Distanz

Friedrich Nietzsches Verherrlichung des «Pathos der Distanz» geistert durch unsere Hirnwindungen und definiert die öffentlichen Gesellschaftsanlässe. Manche fühlen sich durch die verordnete soziale Distanz pudelwohl. Von Nietzsche dürfen wir annehmen, dass es ihm auch so ergangen wäre. Vielleicht hätte er sich, wenn er heute leben würde, unwohl gefühlt und ein neues Pathos erfunden, da uns heute an jeder Straßenecke die Absurdität des Distanzwahrens begegnet. Damals als Nietzsche das Pathos der Distanz in den Himmel lobte, war er damit allein auf weiter Flur.

Nietzsche meinte mit diesem Schlagwort ein Gefühl vornehmer Überlegenheit, die Aristokratie des hochgesinnten und hochgestimmten Ausnahmemenschen, unter denen er zuallererst sich selbst an vorderster Front ausmachte. Dieses Gefühl ist inzwischen einer gewissen Nüchternheit gewichen. Ich jedenfalls, der ich früher mit Nietzsches Pathos der Distanz durch Kletterwände balancierte und in erhabener Einsamkeit auf schwierig erreichbare Berggipfel stieg, habe nicht mehr das Gefühl, wegen meiner Distanz zur Restwelt eine Ausnahmeerscheinung zu sein, denn, wie gesagt, zu viele sind heute free solo unterwegs. 

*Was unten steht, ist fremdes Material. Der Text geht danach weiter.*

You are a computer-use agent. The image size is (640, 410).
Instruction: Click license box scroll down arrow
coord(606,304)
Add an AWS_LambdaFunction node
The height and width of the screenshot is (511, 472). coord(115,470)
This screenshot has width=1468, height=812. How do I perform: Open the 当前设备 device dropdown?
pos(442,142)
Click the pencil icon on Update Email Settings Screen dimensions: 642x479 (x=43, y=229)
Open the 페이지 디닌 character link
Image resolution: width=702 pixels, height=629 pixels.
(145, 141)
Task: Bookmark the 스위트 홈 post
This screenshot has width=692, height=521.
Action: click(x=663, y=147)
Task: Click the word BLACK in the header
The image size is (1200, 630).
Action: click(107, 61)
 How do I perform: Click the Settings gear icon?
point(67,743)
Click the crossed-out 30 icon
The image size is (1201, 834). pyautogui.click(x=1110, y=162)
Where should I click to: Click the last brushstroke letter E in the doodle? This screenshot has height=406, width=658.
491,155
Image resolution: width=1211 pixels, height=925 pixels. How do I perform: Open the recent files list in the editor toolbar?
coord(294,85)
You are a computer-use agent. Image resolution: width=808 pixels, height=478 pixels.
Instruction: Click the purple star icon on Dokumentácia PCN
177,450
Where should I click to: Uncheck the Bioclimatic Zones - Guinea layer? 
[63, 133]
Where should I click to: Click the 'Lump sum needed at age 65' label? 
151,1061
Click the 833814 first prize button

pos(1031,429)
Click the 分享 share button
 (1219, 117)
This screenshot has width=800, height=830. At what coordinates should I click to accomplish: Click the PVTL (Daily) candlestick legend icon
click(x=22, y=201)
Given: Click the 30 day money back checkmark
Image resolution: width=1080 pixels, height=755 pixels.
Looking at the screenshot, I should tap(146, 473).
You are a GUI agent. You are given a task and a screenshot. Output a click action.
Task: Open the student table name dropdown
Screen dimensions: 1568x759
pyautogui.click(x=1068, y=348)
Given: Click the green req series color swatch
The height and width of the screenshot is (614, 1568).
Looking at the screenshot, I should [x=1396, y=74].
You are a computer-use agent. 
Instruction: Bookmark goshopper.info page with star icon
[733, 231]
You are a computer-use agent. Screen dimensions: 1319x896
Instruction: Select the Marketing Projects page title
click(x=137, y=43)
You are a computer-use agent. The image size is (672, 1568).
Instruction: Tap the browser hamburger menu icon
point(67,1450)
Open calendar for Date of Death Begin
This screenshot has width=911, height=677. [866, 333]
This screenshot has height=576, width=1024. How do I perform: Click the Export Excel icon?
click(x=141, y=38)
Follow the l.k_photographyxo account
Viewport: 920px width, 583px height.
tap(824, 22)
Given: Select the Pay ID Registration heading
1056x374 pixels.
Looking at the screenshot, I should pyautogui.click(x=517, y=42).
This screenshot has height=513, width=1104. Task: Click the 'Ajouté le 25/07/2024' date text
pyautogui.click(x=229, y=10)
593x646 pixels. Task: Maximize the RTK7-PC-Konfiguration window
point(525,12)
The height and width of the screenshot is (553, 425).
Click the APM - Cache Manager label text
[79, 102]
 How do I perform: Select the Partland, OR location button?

Nietzsches Pathos beinhaltete jenes andere Pathos, nämlich ein Recht auf Exklusivität, auf neue Lebensregeln, selbstgemachte, einmalige und die anderen in den Schatten stellende. Dieses Pathos hat sich in den vergangenen Monaten in ein Gefühl der Depression verwandelt.

Nun, wir müssen warten, müssen durchhalten. Und gut ist, wenn wir das Maul nicht zu voll nehmen. Nietzsche wäre da ein schlechtes Beispiel, sein Maul war vielleicht echt, denn es log nicht, doch Nietzsche nahm sein Maul auf gut Deutsch einfach eine Kante zu voll. Gott ist tot, diesen Spruch nahm er deshalb so ernst, weil er, Friedrich Nietzsche, ihn ausgesprochen hatte. Gott sagte kurz darauf im Pathos restloser Überlegenheit: Und ich sage euch, Nietzsche ist tot.

Uns Nachgeborenen bleibt die Wahl zu entscheiden, welche der beiden Aussagen mehr Evidenz hat.